» Problem: Each entry is to be output precisely as it appears.

(Stored data)

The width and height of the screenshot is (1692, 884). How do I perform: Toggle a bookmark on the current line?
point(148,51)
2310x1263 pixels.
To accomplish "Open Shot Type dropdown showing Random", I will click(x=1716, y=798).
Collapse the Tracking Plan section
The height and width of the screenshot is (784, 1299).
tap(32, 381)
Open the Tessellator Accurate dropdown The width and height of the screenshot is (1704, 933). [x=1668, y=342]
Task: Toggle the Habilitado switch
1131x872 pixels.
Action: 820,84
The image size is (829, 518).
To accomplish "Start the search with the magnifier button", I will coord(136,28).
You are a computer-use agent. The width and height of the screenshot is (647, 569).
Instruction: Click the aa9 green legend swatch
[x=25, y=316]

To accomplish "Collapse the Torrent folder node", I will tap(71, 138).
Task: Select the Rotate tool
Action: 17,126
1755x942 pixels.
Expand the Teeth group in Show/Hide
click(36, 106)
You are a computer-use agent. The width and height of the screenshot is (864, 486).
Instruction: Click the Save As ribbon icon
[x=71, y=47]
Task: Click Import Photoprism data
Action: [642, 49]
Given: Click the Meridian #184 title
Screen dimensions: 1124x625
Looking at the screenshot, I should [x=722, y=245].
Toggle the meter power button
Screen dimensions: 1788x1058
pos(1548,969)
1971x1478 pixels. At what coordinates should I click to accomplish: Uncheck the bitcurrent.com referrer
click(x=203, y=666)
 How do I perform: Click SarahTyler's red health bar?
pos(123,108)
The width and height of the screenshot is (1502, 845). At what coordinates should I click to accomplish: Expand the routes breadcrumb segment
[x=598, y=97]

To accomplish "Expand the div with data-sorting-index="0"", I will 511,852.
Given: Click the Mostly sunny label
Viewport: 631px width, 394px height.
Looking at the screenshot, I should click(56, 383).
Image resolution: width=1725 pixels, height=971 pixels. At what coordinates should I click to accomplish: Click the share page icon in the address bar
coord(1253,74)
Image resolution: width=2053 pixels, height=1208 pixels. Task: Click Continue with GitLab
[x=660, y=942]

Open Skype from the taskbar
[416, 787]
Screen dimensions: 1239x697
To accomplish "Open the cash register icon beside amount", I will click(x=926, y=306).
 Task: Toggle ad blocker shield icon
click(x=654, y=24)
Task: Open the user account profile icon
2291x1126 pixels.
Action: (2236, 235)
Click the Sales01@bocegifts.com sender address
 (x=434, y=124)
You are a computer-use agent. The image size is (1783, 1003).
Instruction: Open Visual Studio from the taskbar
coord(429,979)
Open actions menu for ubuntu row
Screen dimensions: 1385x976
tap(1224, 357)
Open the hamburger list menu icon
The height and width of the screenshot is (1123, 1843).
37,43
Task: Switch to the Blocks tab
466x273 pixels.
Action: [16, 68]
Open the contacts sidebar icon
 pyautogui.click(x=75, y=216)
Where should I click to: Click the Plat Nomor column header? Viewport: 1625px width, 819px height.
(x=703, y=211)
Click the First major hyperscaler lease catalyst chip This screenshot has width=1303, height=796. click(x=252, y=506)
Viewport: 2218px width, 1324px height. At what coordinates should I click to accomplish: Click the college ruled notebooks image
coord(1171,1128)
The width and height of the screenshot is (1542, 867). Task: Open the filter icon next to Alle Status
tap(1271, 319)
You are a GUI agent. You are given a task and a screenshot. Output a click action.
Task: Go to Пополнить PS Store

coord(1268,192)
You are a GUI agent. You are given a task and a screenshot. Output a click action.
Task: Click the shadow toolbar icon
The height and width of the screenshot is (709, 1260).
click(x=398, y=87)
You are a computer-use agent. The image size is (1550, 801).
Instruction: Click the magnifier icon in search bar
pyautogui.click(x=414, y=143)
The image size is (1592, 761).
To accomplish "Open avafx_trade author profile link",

» Output:
The width and height of the screenshot is (1692, 884). How do I perform: Toggle a bookmark on the current line?
point(148,51)
2310x1263 pixels.
To accomplish "Open Shot Type dropdown showing Random", I will click(x=1716, y=798).
Collapse the Tracking Plan section
The height and width of the screenshot is (784, 1299).
tap(32, 381)
Open the Tessellator Accurate dropdown The width and height of the screenshot is (1704, 933). [x=1668, y=342]
Task: Toggle the Habilitado switch
1131x872 pixels.
Action: 820,84
The image size is (829, 518).
To accomplish "Start the search with the magnifier button", I will coord(136,28).
You are a computer-use agent. The width and height of the screenshot is (647, 569).
Instruction: Click the aa9 green legend swatch
[x=25, y=316]

To accomplish "Collapse the Torrent folder node", I will tap(71, 138).
Task: Select the Rotate tool
Action: 17,126
1755x942 pixels.
Expand the Teeth group in Show/Hide
click(36, 106)
You are a computer-use agent. The width and height of the screenshot is (864, 486).
Instruction: Click the Save As ribbon icon
[x=71, y=47]
Task: Click Import Photoprism data
Action: [642, 49]
Given: Click the Meridian #184 title
Screen dimensions: 1124x625
Looking at the screenshot, I should [x=722, y=245].
Toggle the meter power button
Screen dimensions: 1788x1058
pos(1548,969)
1971x1478 pixels. At what coordinates should I click to accomplish: Uncheck the bitcurrent.com referrer
click(x=203, y=666)
 How do I perform: Click SarahTyler's red health bar?
pos(123,108)
The width and height of the screenshot is (1502, 845). At what coordinates should I click to accomplish: Expand the routes breadcrumb segment
[x=598, y=97]

To accomplish "Expand the div with data-sorting-index="0"", I will 511,852.
Given: Click the Mostly sunny label
Viewport: 631px width, 394px height.
Looking at the screenshot, I should click(56, 383).
Image resolution: width=1725 pixels, height=971 pixels. At what coordinates should I click to accomplish: Click the share page icon in the address bar
coord(1253,74)
Image resolution: width=2053 pixels, height=1208 pixels. Task: Click Continue with GitLab
[x=660, y=942]

Open Skype from the taskbar
[416, 787]
Screen dimensions: 1239x697
To accomplish "Open the cash register icon beside amount", I will click(x=926, y=306).
 Task: Toggle ad blocker shield icon
click(x=654, y=24)
Task: Open the user account profile icon
2291x1126 pixels.
Action: (2236, 235)
Click the Sales01@bocegifts.com sender address
 (x=434, y=124)
You are a computer-use agent. The image size is (1783, 1003).
Instruction: Open Visual Studio from the taskbar
coord(429,979)
Open actions menu for ubuntu row
Screen dimensions: 1385x976
tap(1224, 357)
Open the hamburger list menu icon
The height and width of the screenshot is (1123, 1843).
37,43
Task: Switch to the Blocks tab
466x273 pixels.
Action: [16, 68]
Open the contacts sidebar icon
 pyautogui.click(x=75, y=216)
Where should I click to: Click the Plat Nomor column header? Viewport: 1625px width, 819px height.
(x=703, y=211)
Click the First major hyperscaler lease catalyst chip This screenshot has width=1303, height=796. click(x=252, y=506)
Viewport: 2218px width, 1324px height. At what coordinates should I click to accomplish: Click the college ruled notebooks image
coord(1171,1128)
The width and height of the screenshot is (1542, 867). Task: Open the filter icon next to Alle Status
tap(1271, 319)
You are a GUI agent. You are given a task and a screenshot. Output a click action.
Task: Go to Пополнить PS Store

coord(1268,192)
You are a GUI agent. You are given a task and a screenshot. Output a click action.
Task: Click the shadow toolbar icon
The height and width of the screenshot is (709, 1260).
click(x=398, y=87)
You are a computer-use agent. The image size is (1550, 801).
Instruction: Click the magnifier icon in search bar
pyautogui.click(x=414, y=143)
The image size is (1592, 761).
To accomplish "Open avafx_trade author profile link",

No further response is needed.